*Problem 1*
Copy the rows word for word, from the first row through the row that contains "will click(x=561, y=121).", including both ends.

___ Text block

Softcover, 204 pages, B&W, 2020. 

THE EISNER AWARD-WINNING STORY ABOUT A STUDENT FIGURING OUT RADICAL POLITICS IN A MESSY WORLD

Sophie’s young and queer and into feminist theory. She decides to study abroad, choosing Paris for no firm reason beyond liking French comics. Feeling a bit lonely and out of place, she’s desperate for community and a sense of belonging. She stumbles into what/who she’s looking for when she meets Zena. An anarchist student-activist committed to veganism and shoplifting, Zena offers Sophie a whole new political ideology that feels electric. Enamored—of Zena, of the idea of living more righteously—Sophie finds herself swept up in a whirlwind friendship that blows her even farther from her rural Californian roots as they embark on a disastrous hitchhiking trip to Amsterdam and Berlin full of couch surfing, drug tripping, and radical book fairs.

Capturing that time in your life where you’re meeting new people and learning about the world—when everything feels vital and urgent—The Contradictions is Sophie Yanow’s fictionalized coming-of-age story. Sophie’s attempts at ideological purity are challenged time and again, putting into question the plausibility of a life of dogma in a world filled with contradictions. Keenly observed, frank, and very funny, The Contradictions speaks to a specific reality while also being incredibly relatable, reminding us that we are all imperfect people in an imperfect world.

Praise for The Contradictions

Beautifully-crafted, this is an insightful, entertaining story of a young, queer student’s travels around Europe and the lessons she learns.

Toronto Star

The Contradictions is Yanow’s best work yet. The atmosphere of Yanow’s lines paired with the clarity of her writing form a style of comics that I have never seen before. Every panel makes you want to cry and laugh simultaneously.

Tillie Walden, author of On a Sunbeam

[The Contradictions is] delivered in a comics style that has clarity of line and of writing, and its maturity creeps up on you.

The Toronto Star

An engrossing and affecting coming of age story, Sophie Yanow’s The Contradictions is a fascinating study of making friends, anarchism and hitchhiking across Europe.

The Quietus

The Contradictions captures that period of trying on a self, and is by turns discomfiting and funny… Using only a few lines and a slender story, Yanow conjures the particular pleasure of wandering aimlessly around a European city.

Rumaan Alam, The New Republic

This funny and very knowing graphic novel will still strike an exceedingly loud chord with anyone who is, or has ever been, a fresher, far from home and all at sea.

Rachel Cooke, The Guardian

Sophie Yanow’s autofictional account of a young woman studying abroad in Paris and encountering new ideas bucks all expectations such a synopsis and genre might engender... [It] conveys an authenticity of experience that is at times maddening in its prosaic fidelity.

SOLRAD's Best Comics of 2020

Yanow’s book—with its neatly organized six-panel pages, observant narrator, and simple black-and-white illustrations—is surprisingly calm for all the wild events that happen, but that’s probably the point. Across all the adventures, Sophie’s doing her best to find herself. And eventually, she’ll find her way to a place where she can call home.

______
___ Records for the exercise

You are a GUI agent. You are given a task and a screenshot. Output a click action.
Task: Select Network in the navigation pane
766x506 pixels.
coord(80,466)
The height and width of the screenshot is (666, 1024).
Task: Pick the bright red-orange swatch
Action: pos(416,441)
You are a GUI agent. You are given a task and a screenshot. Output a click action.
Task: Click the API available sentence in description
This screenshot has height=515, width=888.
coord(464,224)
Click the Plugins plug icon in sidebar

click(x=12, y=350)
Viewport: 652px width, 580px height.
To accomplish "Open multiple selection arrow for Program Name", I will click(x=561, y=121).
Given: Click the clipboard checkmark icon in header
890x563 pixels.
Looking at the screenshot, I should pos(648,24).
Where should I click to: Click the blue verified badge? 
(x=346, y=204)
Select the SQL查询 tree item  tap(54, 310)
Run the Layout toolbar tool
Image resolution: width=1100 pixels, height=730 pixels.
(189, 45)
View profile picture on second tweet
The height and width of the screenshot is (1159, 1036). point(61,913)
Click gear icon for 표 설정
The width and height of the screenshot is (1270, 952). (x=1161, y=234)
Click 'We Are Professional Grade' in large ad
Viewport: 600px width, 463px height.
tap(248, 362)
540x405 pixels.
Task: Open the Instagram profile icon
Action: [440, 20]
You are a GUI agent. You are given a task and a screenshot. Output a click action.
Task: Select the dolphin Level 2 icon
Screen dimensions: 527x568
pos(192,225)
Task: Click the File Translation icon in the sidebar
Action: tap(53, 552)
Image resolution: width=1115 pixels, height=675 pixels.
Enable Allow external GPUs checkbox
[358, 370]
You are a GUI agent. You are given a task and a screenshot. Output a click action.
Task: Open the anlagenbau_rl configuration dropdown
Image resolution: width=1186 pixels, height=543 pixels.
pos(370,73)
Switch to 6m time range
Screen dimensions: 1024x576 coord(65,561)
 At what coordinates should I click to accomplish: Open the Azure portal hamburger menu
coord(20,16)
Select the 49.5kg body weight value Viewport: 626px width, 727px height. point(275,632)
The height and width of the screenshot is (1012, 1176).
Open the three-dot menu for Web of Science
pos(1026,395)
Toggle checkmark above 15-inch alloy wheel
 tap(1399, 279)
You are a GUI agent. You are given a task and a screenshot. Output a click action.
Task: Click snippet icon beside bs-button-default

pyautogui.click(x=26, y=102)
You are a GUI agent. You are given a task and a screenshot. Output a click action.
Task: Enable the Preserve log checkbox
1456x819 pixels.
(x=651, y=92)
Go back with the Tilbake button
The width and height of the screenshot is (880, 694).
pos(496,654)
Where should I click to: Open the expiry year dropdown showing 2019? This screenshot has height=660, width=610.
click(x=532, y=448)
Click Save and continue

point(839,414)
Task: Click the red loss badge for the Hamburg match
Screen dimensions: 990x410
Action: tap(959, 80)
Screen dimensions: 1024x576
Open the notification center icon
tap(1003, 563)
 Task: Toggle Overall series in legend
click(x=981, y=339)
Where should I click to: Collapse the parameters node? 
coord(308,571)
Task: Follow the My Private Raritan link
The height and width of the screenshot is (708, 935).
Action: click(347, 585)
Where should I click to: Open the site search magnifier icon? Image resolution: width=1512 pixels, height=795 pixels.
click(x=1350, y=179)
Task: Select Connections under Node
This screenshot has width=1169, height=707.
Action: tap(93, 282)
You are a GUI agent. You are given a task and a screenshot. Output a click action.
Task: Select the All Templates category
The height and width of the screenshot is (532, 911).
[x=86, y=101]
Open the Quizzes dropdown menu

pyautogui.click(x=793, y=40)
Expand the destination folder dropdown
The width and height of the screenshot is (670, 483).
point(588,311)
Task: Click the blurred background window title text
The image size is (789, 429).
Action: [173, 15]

______

*Problem 2*
Extend the page about the graphic novel The Contradictions, starting after its last sentence.

*Written response 1*
You are a GUI agent. You are given a task and a screenshot. Output a click action.
Task: Select Network in the navigation pane
766x506 pixels.
coord(80,466)
The height and width of the screenshot is (666, 1024).
Task: Pick the bright red-orange swatch
Action: pos(416,441)
You are a GUI agent. You are given a task and a screenshot. Output a click action.
Task: Click the API available sentence in description
This screenshot has height=515, width=888.
coord(464,224)
Click the Plugins plug icon in sidebar

click(x=12, y=350)
Viewport: 652px width, 580px height.
To accomplish "Open multiple selection arrow for Program Name", I will click(x=561, y=121).

*Written response 2*
San Francisco Weekly

[Yanow's] blocky art style is sublimely beautiful and expressive.

Publishers Weekly 2020 Graphic Novel Critics Poll

Appealing both to indie comics fans on the cusp of coming-of-age to those looking back decades to their own youthful follies, this assured, smart chronicle is a winner.

Publishers Weekly, Starred Review

The Contradictions is a masterpiece of literary minimalism.

Pop Matters

The Contradictions isn't just an engaging read, it's a warming and affirming one.

NPR

[The Contradictions] tells a queer coming-of-age story of a 20-year-old who goes to Paris to study... and ends up hitchhiking around Europe with a sulky, shoplifting, vegan anarchist while grappling with what she truly believes in as she falls sway to the more compelling beliefs of others. In other words, what pretty much every young person grapples with as they try to figure out the world and themselves, and how to deal with the messiness of living in a compromised world.

The Marin Independent Journal

Yanow’s voice is pointed, her cartooning delightfully specific without being precious or showy. [The Contradictions] subtly, effectively challenges readers to dig into their own internal dissonance.

Library Journal

Achingly funny.

The Irish Times, Best Graphic Novels of 2020

It’s a story of growing up and facing the moments when you don’t know who you are yet but desperately wanting to be seen as beyond your years — even though you ultimately learn you’ve just been swept away by someone (read: a girl) with effortless charisma.

GO Magazine

In a world where things held as certainties appear to be crumbling every week, her story becomes surprisingly poignant, placing us all in the position that Sophie is in, trying to make sense of things that everyone else seems to have understood except us.

Geekd Out

As the title highlights, Sophie is pushed and pulled between extremes, frequently contradicting herself in exchanges and social interactions (as well as in her own internal monologue). The strength of the story is its ability to show these contradictions not just as youthful weaknesses or mistakes, but as testament to the complex layers that come with growing up.

Elephant

Personable and wise... [The Contradictions] invites you to align your own experiences with those [Yanow] presents during that period of time where we’re trying to differentiate ourselves by trying to find a place where we belong.

Comics Beat

This book suceeds thoroughly on the strength of extra characterization, played out in the way people talk, the bad decisions they make, and the half-truths they tell themselves to justify their actions. Great storytelling and great cartooning.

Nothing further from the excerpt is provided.